[Work instructions]
All lines from the one that contains "Undo the last canvas action" to the end of the data must be retyped exactly. Pictures are not retyped.

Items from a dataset

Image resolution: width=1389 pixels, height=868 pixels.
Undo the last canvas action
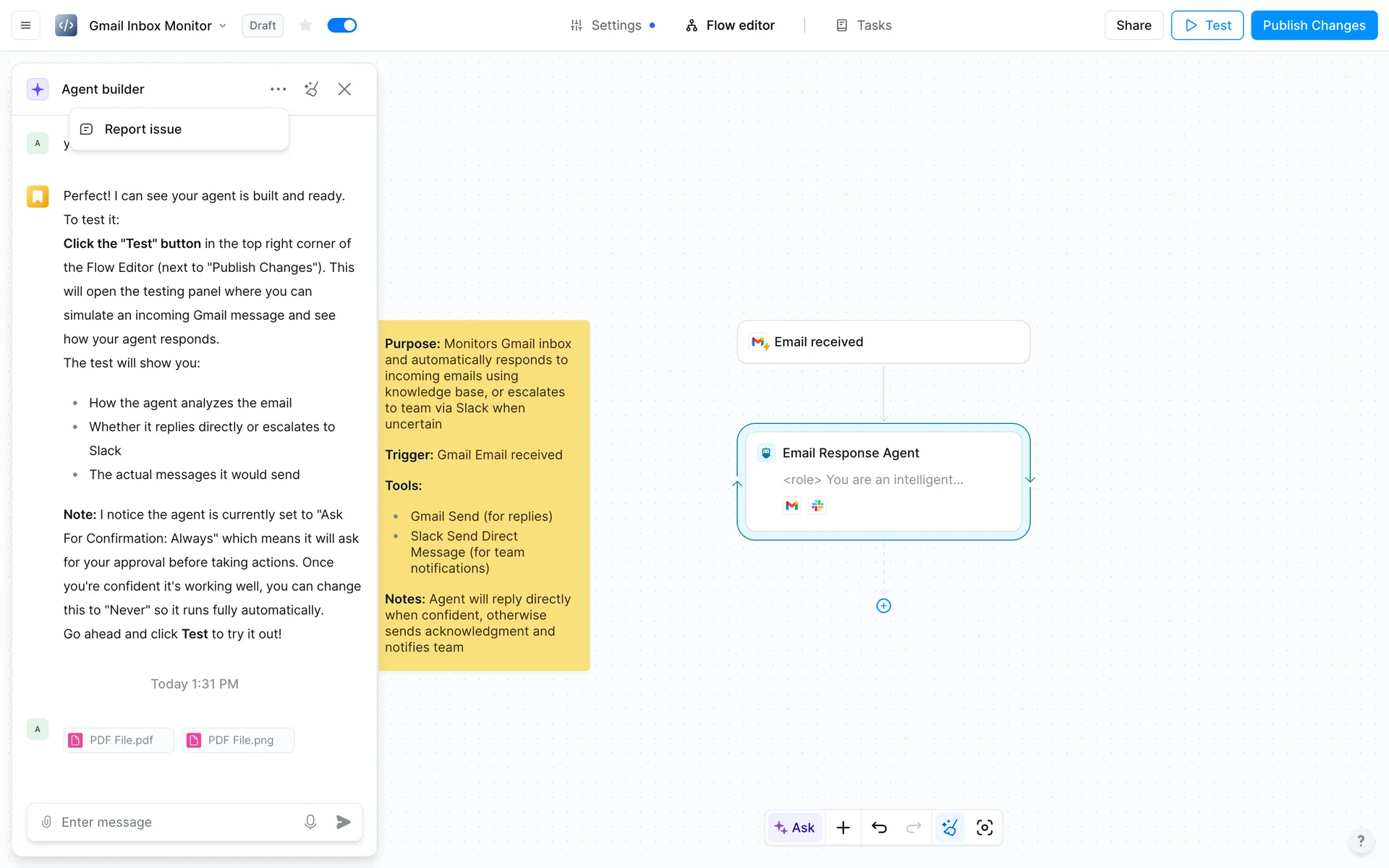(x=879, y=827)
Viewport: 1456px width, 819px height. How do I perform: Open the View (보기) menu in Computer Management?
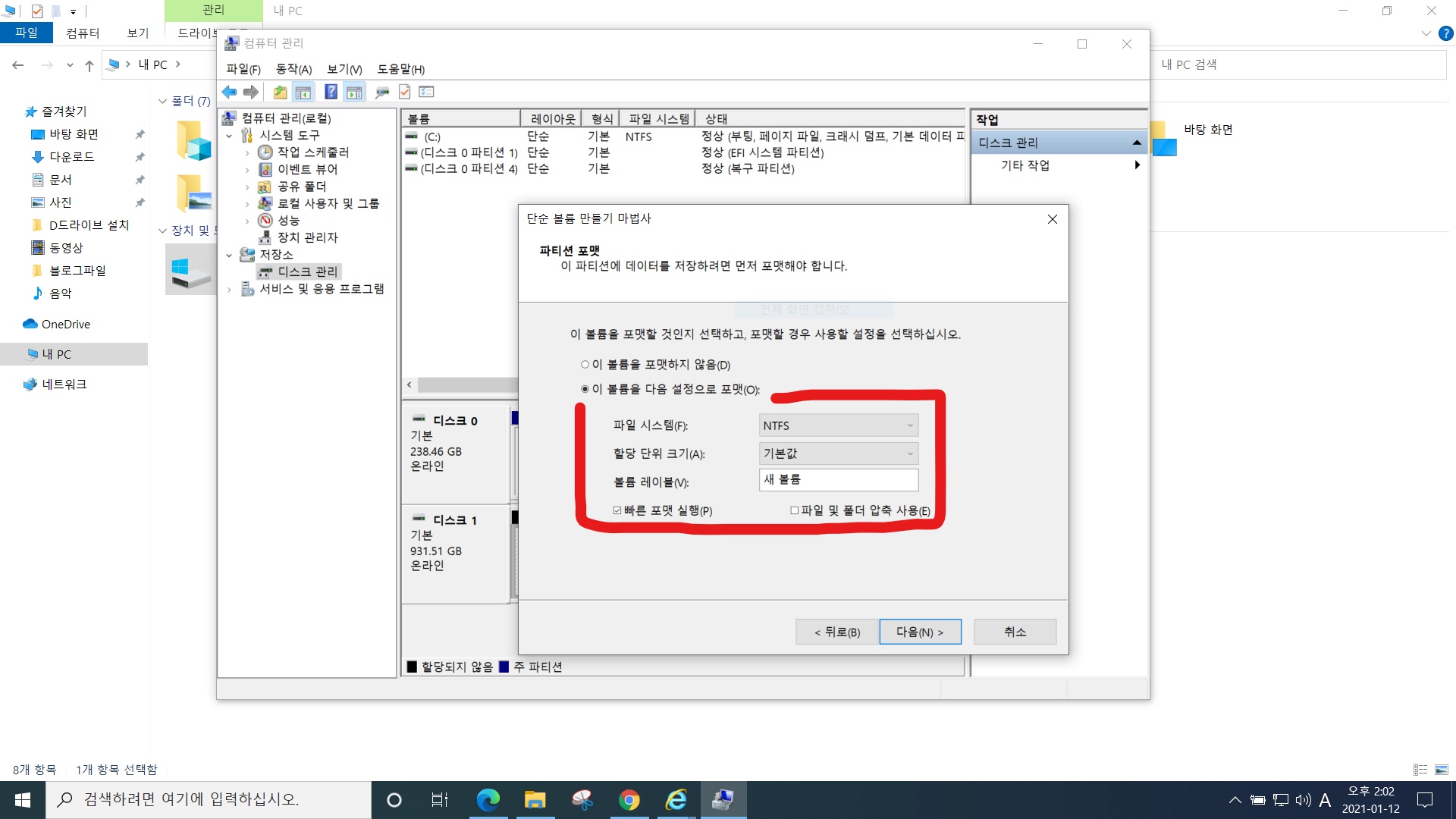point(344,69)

[Finished task]
Undo the last canvas action
(x=879, y=827)
Viewport: 1456px width, 819px height. How do I perform: Open the View (보기) menu in Computer Management?
point(344,69)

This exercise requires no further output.